Are you saving enough for retirement?
Just 56 percent of women express confidence that they’re saving enough for retirement, compared to 65 percent of men, according to a recent survey from TIAA-CREF. Women surveyed believe they would be more likely to change their savings and spending habits after receiving financial advice, but nearly half say financial advice will cost more than they can afford – and one in three say they don’t even have the time to look for help.
Advisors can take up to 63% of your total retirement nest egg. Simple alternative that Warren Buffett uses assures you keep more: http://www.amazon.com/Warren-Buffetts-Investment-Secret-Steeple/dp/1484189809/
Study says a picture of future wants helps us save more
Harvard economist Sendhil Mullainathan studies how people save money for the future. He found that we save more when we have a picture of what we want to buy in the future. This helps us remember why we are saving and avoid impulse buying. Credit cards make it easy to buy so it is harder to wait. People don’t want to wait until they have the money. But waiting allows us to filter out those items that are just passing fancies. Automatic investing is the greatest help in saving, according to his study. We never have to think about sending a check if our investing amount comes out of our check right away automatically. Other tips: http://www.amazon.com/Internet-Money-Smarts-More-Less/dp/1493643223/
You don’t need Black Friday to find bargains on insurance and investments
*Save on all financial products and services.
*Avoid taxes and fees. Let your money compound.
*Cut out the middleman/woman.
*Buy only what you need.
The best guarantee of lifelong security is having money. We grow our savings in a tax-FREE investment account. It assures us of money when we need it. We stop paying unnecessary taxes. We avoid overpaying for products and services by buying only what we need directly from manufacturers, not salespeople.
Study shows advisors often sell higher-cost products
Harvard economist Sendhil Mullainathan hired actors who pretended to seek help from financial advisors.

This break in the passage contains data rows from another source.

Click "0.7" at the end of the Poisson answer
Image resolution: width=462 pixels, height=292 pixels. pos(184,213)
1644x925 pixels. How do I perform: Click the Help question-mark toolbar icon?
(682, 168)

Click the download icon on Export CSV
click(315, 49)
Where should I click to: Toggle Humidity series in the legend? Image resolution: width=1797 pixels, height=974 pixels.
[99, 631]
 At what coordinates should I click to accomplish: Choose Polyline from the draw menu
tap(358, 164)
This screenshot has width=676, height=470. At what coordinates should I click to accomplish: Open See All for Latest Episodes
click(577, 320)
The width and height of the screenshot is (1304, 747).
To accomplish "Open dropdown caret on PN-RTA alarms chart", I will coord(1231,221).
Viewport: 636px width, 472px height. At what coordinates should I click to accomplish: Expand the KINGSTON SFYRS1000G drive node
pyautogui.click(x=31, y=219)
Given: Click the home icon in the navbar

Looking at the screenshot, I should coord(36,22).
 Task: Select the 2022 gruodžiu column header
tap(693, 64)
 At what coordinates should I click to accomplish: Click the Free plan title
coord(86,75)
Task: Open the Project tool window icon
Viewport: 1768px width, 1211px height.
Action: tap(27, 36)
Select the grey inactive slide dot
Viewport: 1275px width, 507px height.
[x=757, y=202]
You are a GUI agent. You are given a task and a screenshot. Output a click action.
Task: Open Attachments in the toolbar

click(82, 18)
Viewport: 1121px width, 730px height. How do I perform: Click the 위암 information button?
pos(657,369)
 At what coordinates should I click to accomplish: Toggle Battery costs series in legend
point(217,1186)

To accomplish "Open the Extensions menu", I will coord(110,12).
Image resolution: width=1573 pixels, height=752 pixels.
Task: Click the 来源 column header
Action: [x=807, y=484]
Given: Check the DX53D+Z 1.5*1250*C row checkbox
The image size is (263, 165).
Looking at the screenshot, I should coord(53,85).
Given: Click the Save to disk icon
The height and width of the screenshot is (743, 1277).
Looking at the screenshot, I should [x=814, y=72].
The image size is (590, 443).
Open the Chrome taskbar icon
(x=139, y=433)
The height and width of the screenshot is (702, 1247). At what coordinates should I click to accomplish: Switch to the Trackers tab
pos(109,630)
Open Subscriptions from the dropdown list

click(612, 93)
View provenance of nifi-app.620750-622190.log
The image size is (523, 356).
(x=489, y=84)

Those with solid investments in low-cost funds were advised to switch to some undiversified high-cost funds. Incentives are good for advisors and bad for investors. We can do low-cost investing ourselves and earn over 50% more: http://www.amazon.com/Your-Wealth-Account-Tax-FREE-Income/dp/1493761277/
SCAMS “Deficits don’t matter” Republican Godfather, Dick Cheney, 2002
Bush wars increased the debt by $4-6 trillion to $16 trillion. 1985 debt $3 T, same as 1945.